ASSIGNMENT: In the response, the entries must appear exactly as supplied.

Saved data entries

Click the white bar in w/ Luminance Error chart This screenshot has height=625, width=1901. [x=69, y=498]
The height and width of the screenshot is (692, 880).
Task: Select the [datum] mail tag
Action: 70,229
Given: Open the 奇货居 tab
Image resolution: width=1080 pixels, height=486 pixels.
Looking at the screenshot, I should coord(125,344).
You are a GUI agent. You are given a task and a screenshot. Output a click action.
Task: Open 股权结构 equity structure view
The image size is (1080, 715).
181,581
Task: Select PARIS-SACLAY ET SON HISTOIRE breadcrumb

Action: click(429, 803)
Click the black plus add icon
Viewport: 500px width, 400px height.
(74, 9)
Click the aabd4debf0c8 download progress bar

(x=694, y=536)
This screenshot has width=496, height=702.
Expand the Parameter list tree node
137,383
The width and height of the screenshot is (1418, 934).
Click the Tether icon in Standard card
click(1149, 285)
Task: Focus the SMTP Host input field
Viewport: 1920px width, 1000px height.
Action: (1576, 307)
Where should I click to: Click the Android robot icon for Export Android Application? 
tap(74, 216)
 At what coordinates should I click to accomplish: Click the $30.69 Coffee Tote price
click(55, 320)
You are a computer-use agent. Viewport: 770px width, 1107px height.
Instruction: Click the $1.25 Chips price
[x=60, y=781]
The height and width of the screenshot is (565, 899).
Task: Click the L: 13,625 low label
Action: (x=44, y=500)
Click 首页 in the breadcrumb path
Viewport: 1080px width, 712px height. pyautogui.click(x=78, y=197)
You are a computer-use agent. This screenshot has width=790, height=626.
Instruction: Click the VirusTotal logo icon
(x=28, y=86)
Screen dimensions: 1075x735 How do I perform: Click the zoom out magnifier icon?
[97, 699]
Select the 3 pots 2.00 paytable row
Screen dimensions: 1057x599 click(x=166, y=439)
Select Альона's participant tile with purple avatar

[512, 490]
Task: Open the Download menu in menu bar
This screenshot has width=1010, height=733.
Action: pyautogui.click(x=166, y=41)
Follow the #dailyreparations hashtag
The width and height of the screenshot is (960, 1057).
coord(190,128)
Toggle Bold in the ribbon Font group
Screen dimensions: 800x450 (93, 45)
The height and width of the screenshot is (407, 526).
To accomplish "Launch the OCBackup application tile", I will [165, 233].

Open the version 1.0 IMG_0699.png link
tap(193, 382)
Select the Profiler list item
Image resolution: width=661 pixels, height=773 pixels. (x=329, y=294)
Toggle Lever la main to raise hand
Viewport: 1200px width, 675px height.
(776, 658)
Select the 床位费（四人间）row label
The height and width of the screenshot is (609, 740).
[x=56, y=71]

RESULT OF THE EXERCISE:
Click the white bar in w/ Luminance Error chart This screenshot has height=625, width=1901. [x=69, y=498]
The height and width of the screenshot is (692, 880).
Task: Select the [datum] mail tag
Action: 70,229
Given: Open the 奇货居 tab
Image resolution: width=1080 pixels, height=486 pixels.
Looking at the screenshot, I should coord(125,344).
You are a GUI agent. You are given a task and a screenshot. Output a click action.
Task: Open 股权结构 equity structure view
The image size is (1080, 715).
181,581
Task: Select PARIS-SACLAY ET SON HISTOIRE breadcrumb

Action: click(429, 803)
Click the black plus add icon
Viewport: 500px width, 400px height.
(74, 9)
Click the aabd4debf0c8 download progress bar

(x=694, y=536)
This screenshot has width=496, height=702.
Expand the Parameter list tree node
137,383
The width and height of the screenshot is (1418, 934).
Click the Tether icon in Standard card
click(1149, 285)
Task: Focus the SMTP Host input field
Viewport: 1920px width, 1000px height.
Action: (1576, 307)
Where should I click to: Click the Android robot icon for Export Android Application? 
tap(74, 216)
 At what coordinates should I click to accomplish: Click the $30.69 Coffee Tote price
click(55, 320)
You are a computer-use agent. Viewport: 770px width, 1107px height.
Instruction: Click the $1.25 Chips price
[x=60, y=781]
The height and width of the screenshot is (565, 899).
Task: Click the L: 13,625 low label
Action: (x=44, y=500)
Click 首页 in the breadcrumb path
Viewport: 1080px width, 712px height. pyautogui.click(x=78, y=197)
You are a computer-use agent. This screenshot has width=790, height=626.
Instruction: Click the VirusTotal logo icon
(x=28, y=86)
Screen dimensions: 1075x735 How do I perform: Click the zoom out magnifier icon?
[97, 699]
Select the 3 pots 2.00 paytable row
Screen dimensions: 1057x599 click(x=166, y=439)
Select Альона's participant tile with purple avatar

[512, 490]
Task: Open the Download menu in menu bar
This screenshot has width=1010, height=733.
Action: pyautogui.click(x=166, y=41)
Follow the #dailyreparations hashtag
The width and height of the screenshot is (960, 1057).
coord(190,128)
Toggle Bold in the ribbon Font group
Screen dimensions: 800x450 (93, 45)
The height and width of the screenshot is (407, 526).
To accomplish "Launch the OCBackup application tile", I will [165, 233].

Open the version 1.0 IMG_0699.png link
tap(193, 382)
Select the Profiler list item
Image resolution: width=661 pixels, height=773 pixels. (x=329, y=294)
Toggle Lever la main to raise hand
Viewport: 1200px width, 675px height.
(776, 658)
Select the 床位费（四人间）row label
The height and width of the screenshot is (609, 740).
[x=56, y=71]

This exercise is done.